[Page text Boundary: Start]

Biomonitoring 2.0: biodiversity assessment in Slave River tributaries
Principal Investigator: Baird, Donald J (2)
Licence Number: 15494
Organization: Environment Canada/Canadian Rivers Institute
Licenced Year(s): 2014 2013
Issued: Jul 07, 2014
Project Team: Beverley Hussey (Research Student (MSc), University of New Brunswick), Stephanie Connor (Research Student (MSc), University of New Brunswick), Colin Curry (Post-doctoral research fellow, Environment Canada/University of New Brunswick)

Objective(s): To assess the biodiversity in the Slave and Dog Rivers, NWT, using a variety of collection methods, to support the establishment of baseline biomonitoring conditions, and to explore the use of DNA-based identification of animals, plants and microorganisms.

Project Description: This project will assess the biodiversity in the Slave and Dog Rivers, NWT, using a variety of collection methods, to support the establishment of baseline biomonitoring conditions, and to explore the use of DNA-based identification of animals, plants and microorganisms. The food webs of these systems will also be described using stable isotope techniques. The project will contribute to the wider protection of lakes and rivers by providing a case study within the Slave watershed that will serve as an example for the application of this pioneering new approach, both within Canada and internationally.

[Page text Boundary: End]
[Dataset excerpts Boundary: Start]

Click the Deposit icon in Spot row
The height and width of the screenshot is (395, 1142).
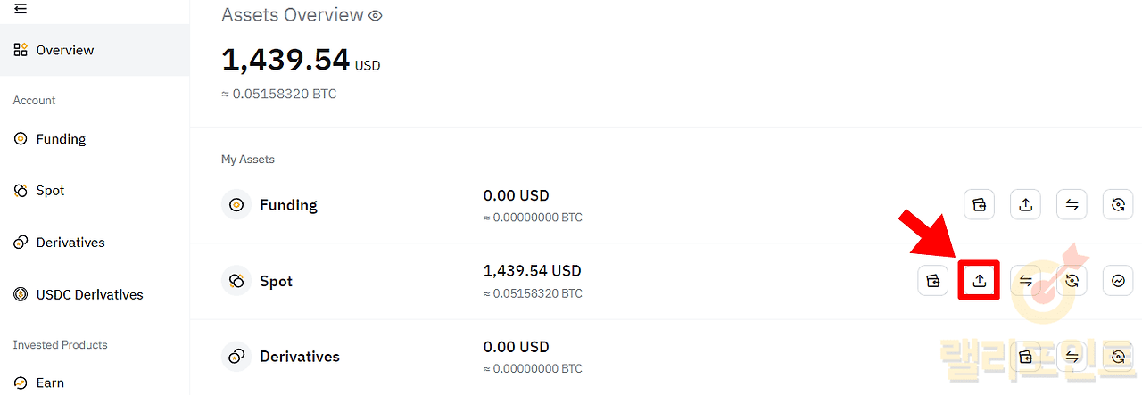[932, 281]
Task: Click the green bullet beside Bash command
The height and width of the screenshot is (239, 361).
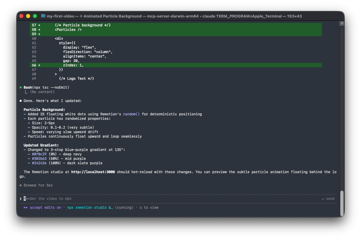Action: pyautogui.click(x=21, y=87)
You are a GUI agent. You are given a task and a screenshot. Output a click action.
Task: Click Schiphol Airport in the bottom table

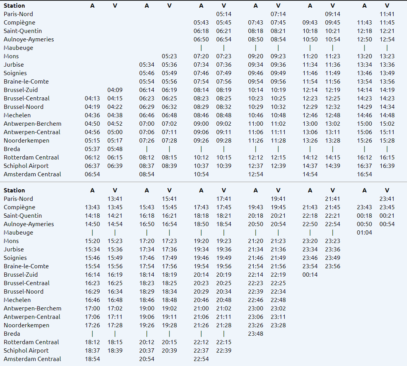click(x=26, y=351)
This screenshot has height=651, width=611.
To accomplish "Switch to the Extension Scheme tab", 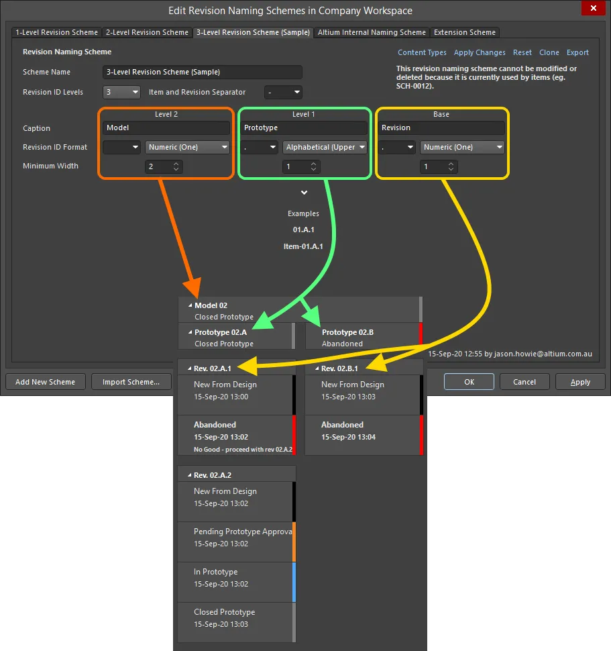I will pyautogui.click(x=465, y=32).
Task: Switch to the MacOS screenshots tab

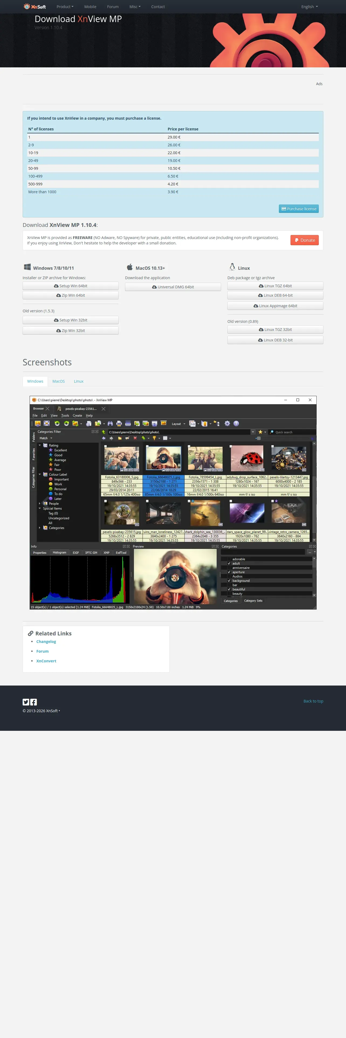Action: pyautogui.click(x=58, y=381)

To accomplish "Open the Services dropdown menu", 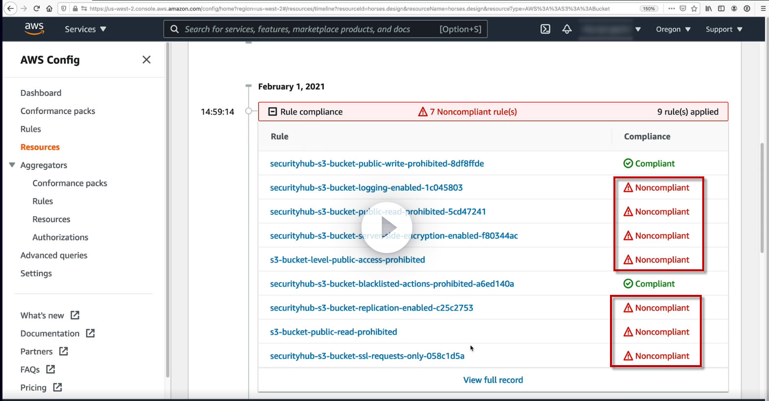I will pos(85,29).
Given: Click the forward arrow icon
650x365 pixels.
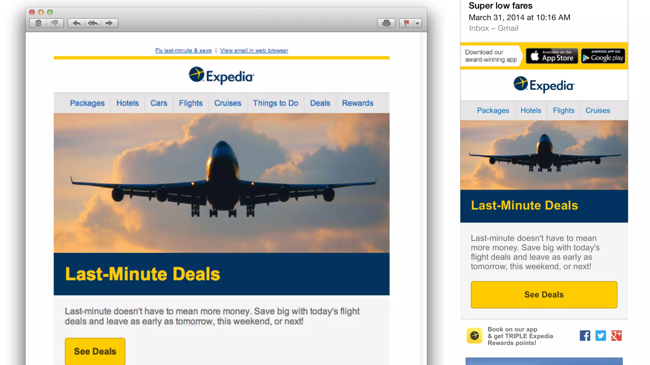Looking at the screenshot, I should pos(109,23).
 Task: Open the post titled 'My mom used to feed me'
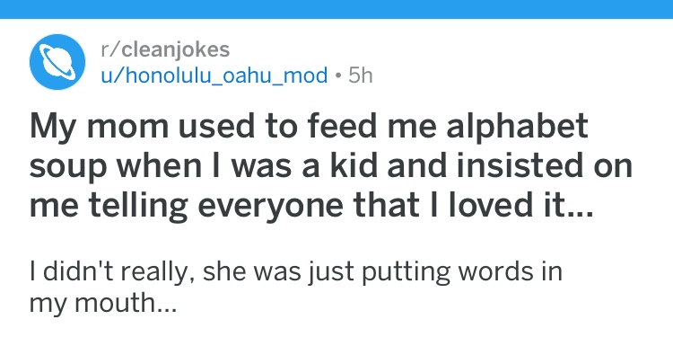tap(330, 166)
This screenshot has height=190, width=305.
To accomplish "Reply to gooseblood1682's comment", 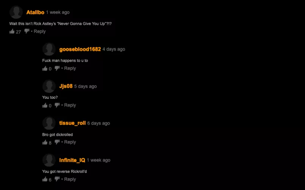I will (70, 68).
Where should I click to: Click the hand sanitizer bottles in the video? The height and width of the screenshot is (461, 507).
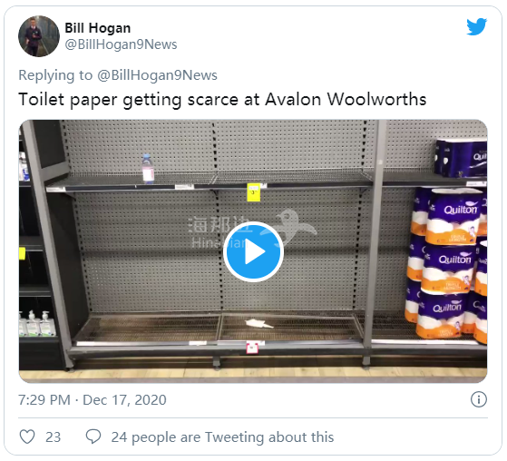tap(37, 323)

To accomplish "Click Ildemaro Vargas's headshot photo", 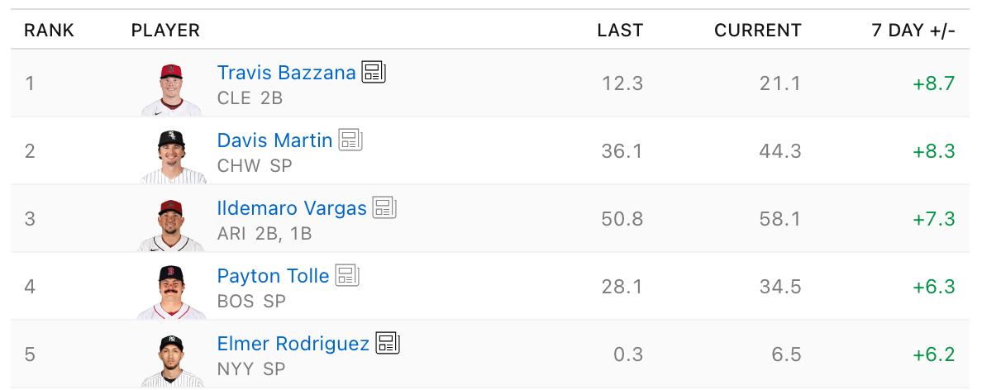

[Dataset excerpts Boundary: End]

* [Task list]:
[a] Translate this sentence from the Slave River biomonitoring text into French: "The food webs of these systems will also be described using stable isotope techniques."
[b] Please carry on the Slave River biomonitoring text, starting after its final sentence.
The data records have no role in any of this.

* [Answers for this exercise]:
[a] Les réseaux trophiques de ces systèmes seront également décrits à l'aide de techniques d'isotopes stables.

[b]
Standard field collection methods will be employed. Environmental samples within the river channel will be obtained by sweeping a hand-net in a standard fashion through vegetation, and disturbing the river bottom and from the river bank by the careful placing of small net traps for flying insects, and by sweep net. Soil samples will also be obtained, using a hand-corer. Collected samples will be processed in two ways: either by sorting samples directly in the field, or by transport to the laboratory at the University of New Brunswick for sorting under a microscope. Once sorted, samples will be sent for DNA analysis at the University of Guelph, where DNA will be extracted and sequenced. The resulting DNA information will be processed, and the results made available through GenBank, a public database. The resulting information on the types of animals and plants found in the area will be compiled and made available to local environmental monitoring groups in Smith's Landing and Salt River.

The project will directly involve local people in the selection and collection of biodiversity samples using a new technique - environmental DNA. Team members have already consulted with local community representatives from Salt River and Smith's Landing both in person (via PAD-EMP/Parks Canada liaison) and by teleconference, and have generated interest for future co-operation in this project, including obtaining funding for involvement of local youth and elders.
In addition to sharing preliminary results through the SWEEP meeting of the Slave Delta Partnership, the research team also intends to meet with relevant individuals and communities during summer and early fall 2014 to provide a full presentation of project results.



The fieldwork for this study will be conducted from July 7, 2014 to August 31, 2014.